═════ SELECTED PASSAGE
The Costs of Cognitive Labor

Any working mother knows that labor comes in many forms: paid, unpaid, manual, emotional, cognitive. She also knows that most if not all of these are not divided equally in a heterosexual relationship, especially when there are kids involved. Today, I want to talk about cognitive labor—what it is, how it adversely affects professional women and their romantic relationship, and a possible solution.

What is cognitive labor?

When it comes to running a household, moms are more likely than not to be the ones planning and organizing activities like playdates, vacations, childcare, and family visits. They’re running through the practicalities of the household—shopping lists, maintenance to-dos, the timing to get those done. That’s the cognitive side of labor. The emotional labor associated with these is managing the family’s emotions, such as helping a child through a tantrum or anticipating the next parent-teacher conference. Taken together, the mom is taking on the preparation, organization, and range of emotions it takes to run a household and alleviate future risk.

What does this mean for a woman’s job?

Women, whether they’re in a C-suite role or a part-time one, often find ways to have a more flexible schedule when kids are involved, so they are more acutely aware of which child is growing out of their clothes or has a test coming up. She therefore thinks about these more often—including when she’s at work. Many women, even if they are the breadwinner or in a top-level position, can be forced to put full-time or part-time work on the back burner when faced with increasing stress at home. This widens the gender pay gap, as women are less likely to get raises or promotions after having kids. With competing priorities, she may not be able to put in extra hours or go after a new role. There’s also the possibility of leaving the workforce altogether—something we’ve seen happen more often since the pandemic started.

What does this mean for a relationship?
══════════
═════ SUPPLIED MATERIAL
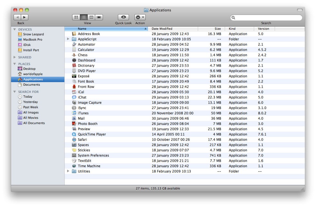Go back with the left arrow button

[17, 17]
══════════
### REQUIRED ACTIONS
1. List the forms of labor that the opening paragraph of the article on cognitive labor names.
2. Write the next part of the article on cognitive labor, picking up right after its last heading.

### ANSWERS IN ORDER
1. paid, unpaid, manual, emotional, cognitive

2.
A lot. While gender norms are being challenged more and more by younger generations, they remain pretty solidly in place for many heterosexual couples. A couple may make decisions together, but it’s often the mom who does the research and legwork leading up to the couple being able to make an informed decision. She’s often on the hook to do this work simply because all of us have been led to believe that women are naturally more organized. To be clear, this has been proven incorrect more than once

When women take on the majority of cognitive labor, it can affect everything from the ability to community in a health manner to the couple’s sex life. An unequal distribution of labor could pave the way to larger issues down the line.

What can women do?

Regular, healthy communication is key to helping share how you’re feeling and your expectations for what should change. A more immediate, concrete action to take, however, is much less complex: do less. It’s much easier said than done, of course, and will lead to more stress up front. But often, sitting out on a basic task will have a longer-lasting and more positive impact down the line. If you don’t plan out every detail or do every minor task, your partner will see the negative consequences that come from not helping and will eventually learn to help out more over time. Sticking to your guns through this initial change will ultimately lead to more time for yourself—and less worrying.